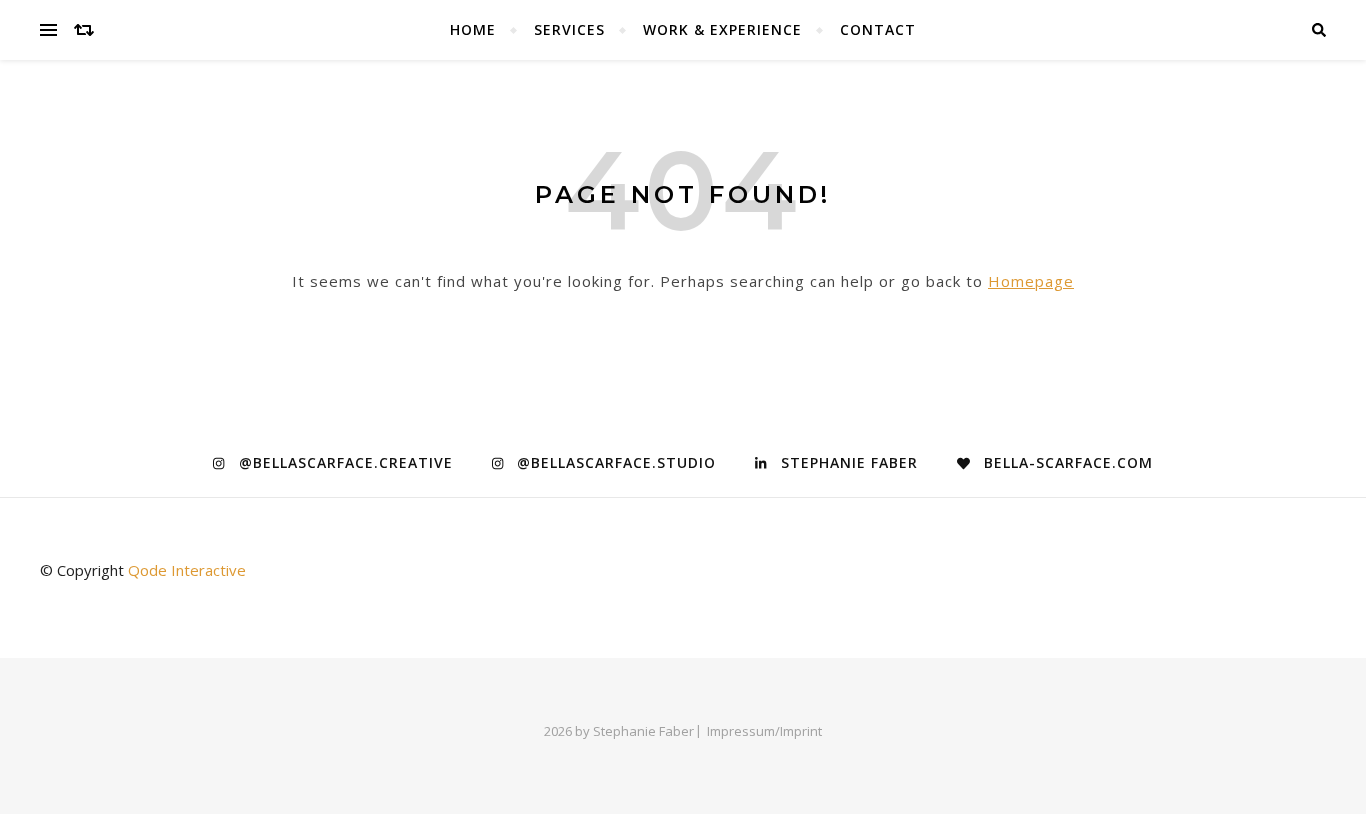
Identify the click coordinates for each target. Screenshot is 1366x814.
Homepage (1031, 281)
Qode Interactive (187, 570)
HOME (473, 29)
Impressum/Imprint (764, 731)
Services (569, 29)
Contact (878, 29)
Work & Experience (722, 29)
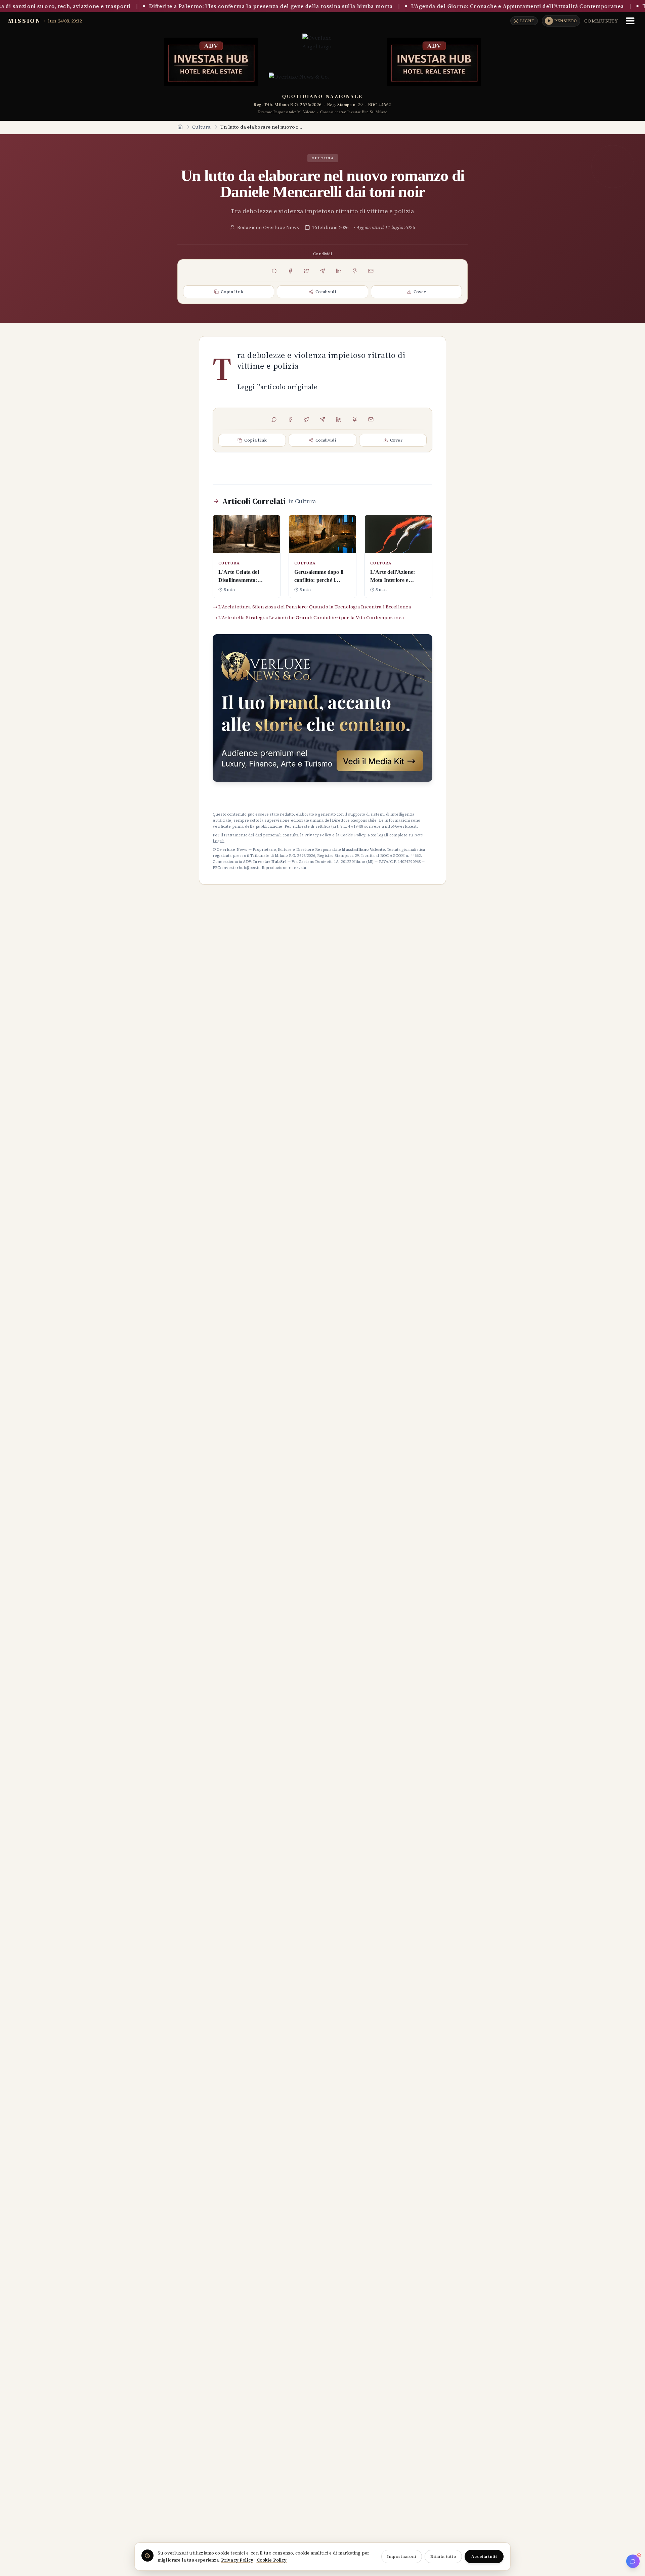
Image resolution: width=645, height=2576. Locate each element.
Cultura (201, 127)
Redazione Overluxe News (268, 227)
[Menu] (630, 21)
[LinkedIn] (339, 271)
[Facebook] (290, 271)
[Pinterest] (355, 271)
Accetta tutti (484, 2556)
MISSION (24, 20)
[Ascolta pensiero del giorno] (549, 21)
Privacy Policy (237, 2560)
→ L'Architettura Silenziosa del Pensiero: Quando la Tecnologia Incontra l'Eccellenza (312, 606)
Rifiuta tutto (443, 2556)
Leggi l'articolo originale (277, 387)
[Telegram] (322, 271)
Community (601, 20)
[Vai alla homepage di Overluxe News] (322, 57)
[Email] (371, 271)
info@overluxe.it (401, 826)
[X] (306, 271)
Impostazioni (402, 2556)
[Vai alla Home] (180, 127)
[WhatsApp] (274, 271)
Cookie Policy (272, 2560)
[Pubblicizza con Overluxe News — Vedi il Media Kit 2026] (322, 708)
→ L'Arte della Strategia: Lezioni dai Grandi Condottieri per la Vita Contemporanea (308, 617)
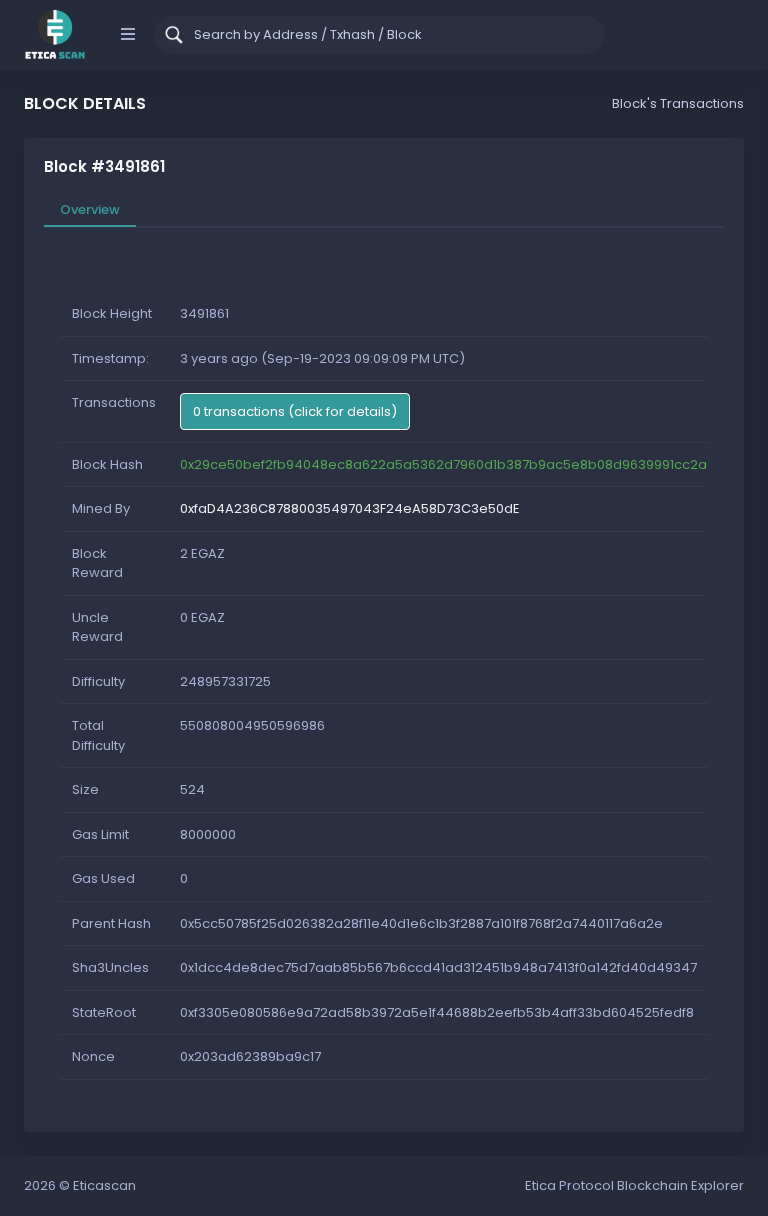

GOAL OF THE EXERCISE
Every line from the start of the material through the line holding "[Pubblicizza con Overluxe" must be returned exactly, and the pictures must not.

EXERCISE RESULT
Identify the click coordinates for each target. Screenshot is 1366x814.
Homepage (1031, 281)
Qode Interactive (187, 570)
HOME (473, 29)
Impressum/Imprint (764, 731)
Services (569, 29)
Contact (878, 29)
Work & Experience (722, 29)
Image resolution: width=645, height=2576. Locate each element.
Cultura (201, 127)
Redazione Overluxe News (268, 227)
[Menu] (630, 21)
[LinkedIn] (339, 271)
[Facebook] (290, 271)
[Pinterest] (355, 271)
Accetta tutti (484, 2556)
MISSION (24, 20)
[Ascolta pensiero del giorno] (549, 21)
Privacy Policy (237, 2560)
→ L'Architettura Silenziosa del Pensiero: Quando la Tecnologia Incontra l'Eccellenza (312, 606)
Rifiuta tutto (443, 2556)
Leggi l'articolo originale (277, 387)
[Telegram] (322, 271)
Community (601, 20)
[Vai alla homepage di Overluxe News] (322, 57)
[Email] (371, 271)
info@overluxe.it (401, 826)
[X] (306, 271)
Impostazioni (402, 2556)
[Vai alla Home] (180, 127)
[WhatsApp] (274, 271)
Cookie Policy (272, 2560)
[Pubblicizza con Overluxe News — Vedi il Media Kit 2026] (322, 708)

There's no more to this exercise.